If pain is continuous and does not respond to conservative treatment, surgery may be suggested. Surgery is usually not recommended for neck pain, but it may be necessary to address radiculopathy and myelopathy. Surgery is particularly recommended for people who have already developed moderate to severe symptoms of myelopathy, although age or poor health may prohibit that recommendation. The specific details of the surgery depend on the structures involved, but the overall goal is to relieve pressure on the nerve root, spinal cord, or blood vessels and to stabilize the spine.

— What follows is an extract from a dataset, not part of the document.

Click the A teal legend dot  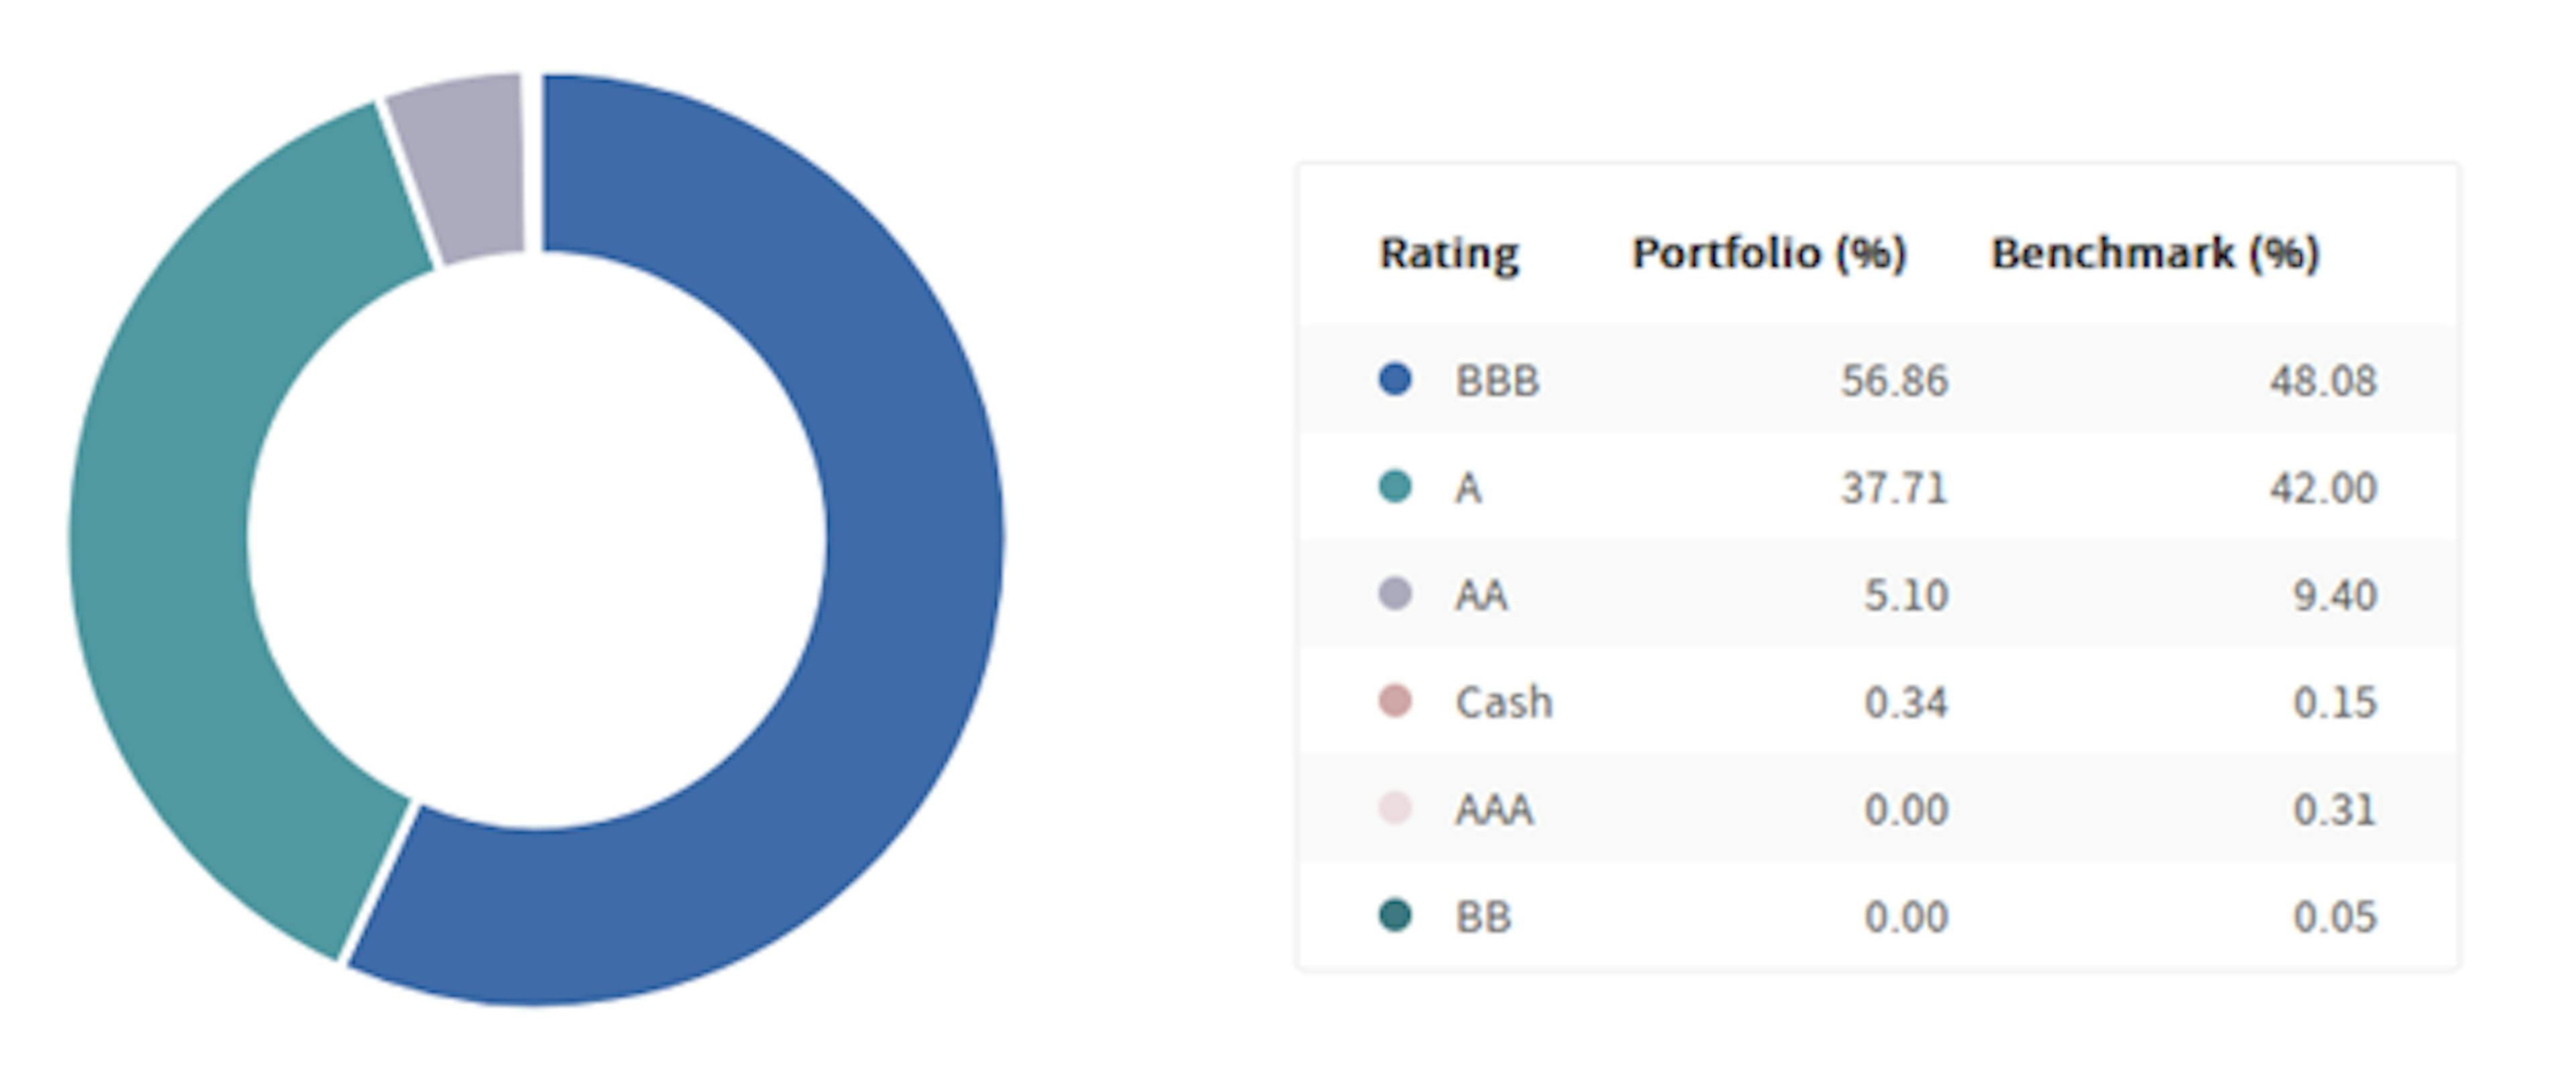(1394, 487)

Since cervical spondylosis is part of the normal aging process, not much can be done to prevent it. It may be possible to ward off some or all of the symptoms by engaging in regular physical exercise and limiting occupational or recreational activities that place pressure on the head, neck, and shoulders. The best exercises for the health of the cervical spine are non-contact activities, such as swimming, walking, or yoga. Once symptoms have already developed, the emphasis is on symptom management rather than prevention.
Terms
Alexander technique
A technique developed by Frederick Alexander that focuses on the variations in body posture, muscles, the breathing, Defects in these functions can lead to stress, nervous tension or possible loss of function.
Bone spur
Also called an osteophyte, it is an outgrowth or ridge that forms on a bone.
Cervical
Referring to structures within the neck.
Computed tomography myelography
This medical procedure combines aspects of computed tomography scanning and plain-film myelography. A CT scan is an imaging technique in which cross-sectional x rays of the body are compiled to create a three-dimensional image of the body's internal structures. Myelography involves injecting a water-soluble substance into the area around the spine to make it visible on x rays. In computed tomography myelography or CT myelography, the water-soluble substance is injected, but the imaging is done with a CT scan.
Disk
A ringlike structure that fits between the vertebrae in the spine to protect the bones, nerves, and blood vessels. The outer layer is a tough, fibrous tissue, and the inner core is composed of more elastic tissue.
movements.
Magnetic resonance imaging (MRI)
An imaging technique that uses a large circular magnet and radio waves to generate signals from atoms in the body. These signals are used to construct images of internal structures.
Myelopathy
A disorder in which the tissue of the spinal cord is diseased or damaged.
Osteophyte
Also referred to as bone spur, it is an outgrowth or ridge that forms on a bone.
Radiculopathy
Sometimes referred to as a pinched nerve, it refers to compression of the nerve root--the part of a nerve between vertebrae. This compression causes pain to be perceived in areas to which the nerve leads.
Spine
A term for the backbone that includes the vertebrae, disks, and spinal cord as a whole.
Stenosis
A condition in which a canal or other passageway in the body is constricted.
Vertebrae
The ringlike component bones of the spine.